Jika dibayangkan saat itu anak saya seperti barang yang diperebutkan. Lelah, akhirnya saya memutuskan untuk menyerah dan pergi sendiri. Saya memutuskan untuk berpisah dengan suami saya, menuntut cerai. Namun hingga saat ini suami masih mempertahankan saya.
Saya dan istri ketiga tinggal di rumah terpisah, suami bolak balik ke rumahku dan rumahnya untuk memenuhi kebutuhan kami berdua. Kedua anak saya juga sudah tahu bahwa kini mereka memiliki dua ibu, tinggal anak terakhir yang berusia 2,5 tahun yang belum saya jelaskan karena dia masih belum mengerti.
Sementara hubungan saya dengan istri terakhirnya bisa dibilang asing, padahal kami tinggal di daerah yang sama dengan rumah yang cukup dekat. Saya juga kehilangan respect semenjak pertengkaran yang terjadi terakhir kali. Sementara hubungan saya dan suami perlahan mulai membaik dalam artian kami sudah jarang bertengkar. Terlebih mungkin saya sudah malas untuk meresponnya sehingga setiap masalah saya biarkan begitu saja, terserah maunya apa.
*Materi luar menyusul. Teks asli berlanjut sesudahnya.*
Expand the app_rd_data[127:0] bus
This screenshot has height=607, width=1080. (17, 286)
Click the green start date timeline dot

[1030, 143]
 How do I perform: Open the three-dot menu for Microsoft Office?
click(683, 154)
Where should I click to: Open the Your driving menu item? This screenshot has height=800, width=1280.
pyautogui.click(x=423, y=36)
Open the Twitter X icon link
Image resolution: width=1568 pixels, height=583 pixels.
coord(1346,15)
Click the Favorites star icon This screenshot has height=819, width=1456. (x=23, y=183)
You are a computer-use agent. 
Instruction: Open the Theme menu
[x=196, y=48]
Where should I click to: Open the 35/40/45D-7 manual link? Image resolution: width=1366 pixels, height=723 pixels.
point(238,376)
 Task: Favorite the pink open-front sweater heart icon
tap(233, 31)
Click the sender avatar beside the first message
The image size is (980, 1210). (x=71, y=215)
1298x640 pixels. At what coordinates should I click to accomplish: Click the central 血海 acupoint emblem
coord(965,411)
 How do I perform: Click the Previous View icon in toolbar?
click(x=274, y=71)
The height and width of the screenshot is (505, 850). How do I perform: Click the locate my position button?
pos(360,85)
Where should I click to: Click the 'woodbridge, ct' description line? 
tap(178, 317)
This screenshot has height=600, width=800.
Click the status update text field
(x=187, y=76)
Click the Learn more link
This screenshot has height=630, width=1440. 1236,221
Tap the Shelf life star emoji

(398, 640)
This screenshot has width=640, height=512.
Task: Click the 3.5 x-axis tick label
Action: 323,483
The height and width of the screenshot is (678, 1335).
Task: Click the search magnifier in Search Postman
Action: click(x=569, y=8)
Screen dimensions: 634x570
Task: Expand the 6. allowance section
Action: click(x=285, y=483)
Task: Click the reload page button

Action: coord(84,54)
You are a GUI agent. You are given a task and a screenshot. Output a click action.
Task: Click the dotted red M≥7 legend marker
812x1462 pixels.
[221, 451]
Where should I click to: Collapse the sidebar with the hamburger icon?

Sekarang saya lebih fokus ke diri sendiri dan anak-anak, sebisa mungkin menjalani peran saya dengan baik sebagai ibu dan istri tak peduli dia bersikap seperti apa. Seperti hati saya sudah mati terhadapnya. Saya hanya berharap untuk bisa lebih kuat demi diri sendiri dan ketiga anak-anak saya.